** AIM **
Pick up the piece on China's "social credit" system after its final sentence and keep writing it in the same voice.
── EXTRACT TO READ
Noah here. Late last year a big story hit about China’s “social credit” system. Mike Pence called it “an Orwellian system premised on controlling virtually every facet of human life” and headlines like this one floated around: “China has started ranking citizens with a creepy 'social credit' system — here's what you can do wrong, and the embarrassing, demeaning ways they can punish you”.
The only problem is that a lot of the story around “social credit” doesn’t seem to be entirely true. That’s not to say China is blameless or that there aren’t a lot of serious privacy invasions happening, but as far as most people can tell there’s not a single magical score floating around. Here’s Foreign Policy:
The scope, scale, diversity, and language of the evolving system have caused a lot of confusion, particularly with respect to the existence of a single social credit score. There is no such thing as a national “social credit score.” A few dozen towns and cities in China, as well as private companies running loyalty-type programs for their customers, do currently compute scores, primarily to determine rewards or access to various programs. That was the source of at least some of the confusion. Ant Financial’s Sesame Credit program, for instance, which gives rewards on various platforms and easier access to credit, was often cited as a precursor of a planned government program, despite being a private enterprise.
Why is this interesting?
I was reminded of the debate listening to the latest Rationally Speaking podcast with Helen Toner, the director of strategy at Georgetown's Center for Security and Emerging Technology. She makes two points about China that are really interesting. The first one is specifically related to the “social credit” system that isn’t quite (it’s a podcast transcript, hence the “so’s”):
So, there's sort of two big things that are going on here. One is that China doesn't really have any kind of existing credit score system. Just straight up, how creditworthy is this person? Should we give them a loan?
So, there are now several commercial efforts to try and figure out ways of doing that, some of which do involve some pretty sketchy information. So, there's an app that Kai-Fu Lee, this Taiwanese-American venture capitalist, talks about, which you download onto your phone and you apply for a loan. It looks at all kinds of, basically all the data it can get from your phone including how much battery you have left, what model of phone you have and things like this, which seems like they shouldn't … Maybe that's a little bit concerning as a way of determining if you should get a loan. But so, that's sort of the commercial side. So, that sometimes does involve having a numerical score, but that's not really that much different from the US credit score system, right?
────
── SOURCE DATA
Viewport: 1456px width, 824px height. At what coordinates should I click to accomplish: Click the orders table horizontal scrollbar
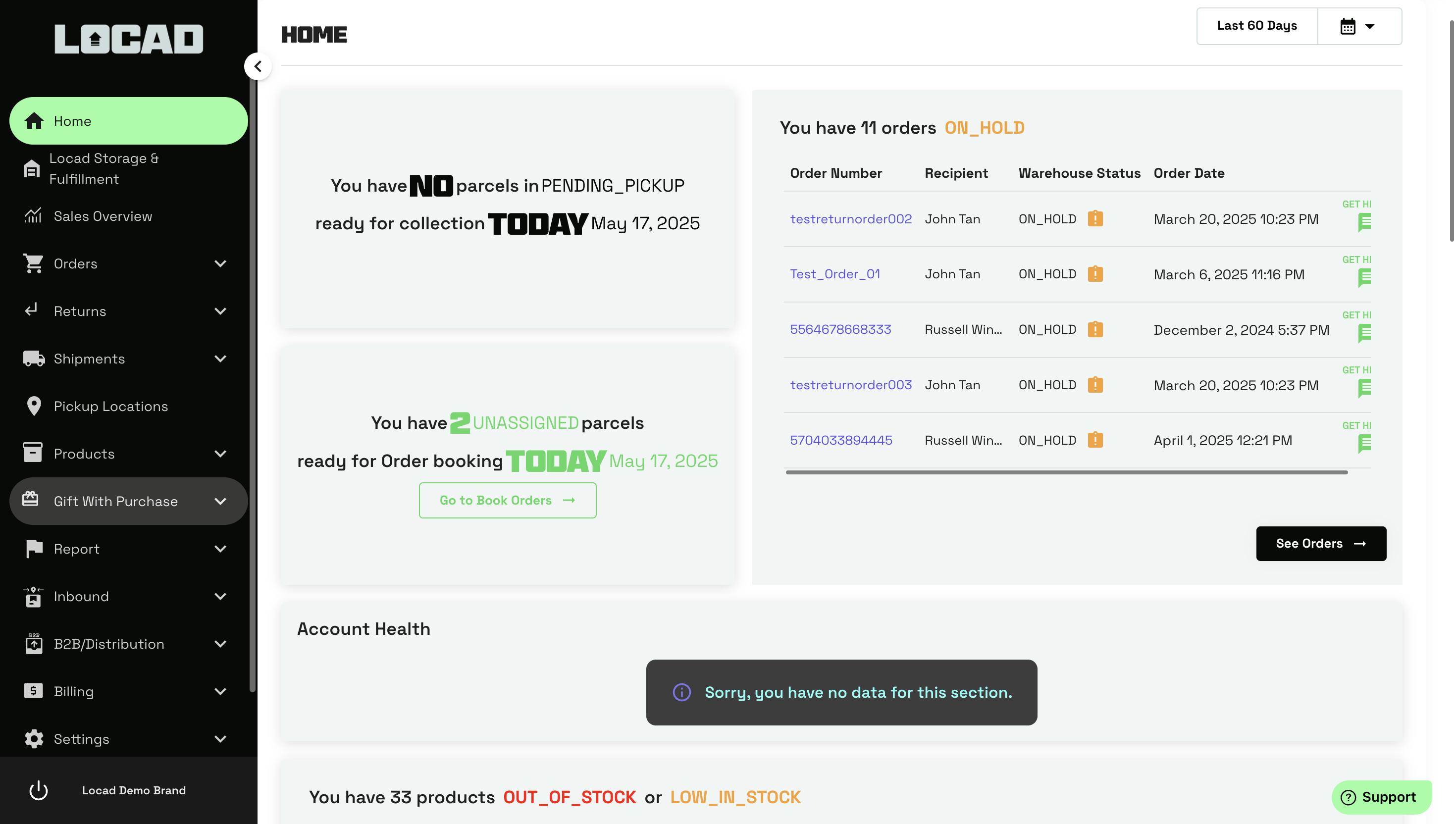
────
** RESPONSE TO THIS EXERCISE **
The more you dig, the more similar it sounds to the way we run credit here in the United States, which, of course, is a (very) far from perfect system. In fact, in the eyes of many Chinese, Toner suggests a state solution is preferable to the sort of private system we have here in the US:
Actually, an interesting comparison between China and the US seems to be that US or American citizens are very concerned about their privacy from the government, but are much more willing for companies to have access to their data, if it means they can get better products or whatever. Whereas Chinese citizens are much more concerned about whether companies can access their data, and are much happier with the government sort of having access.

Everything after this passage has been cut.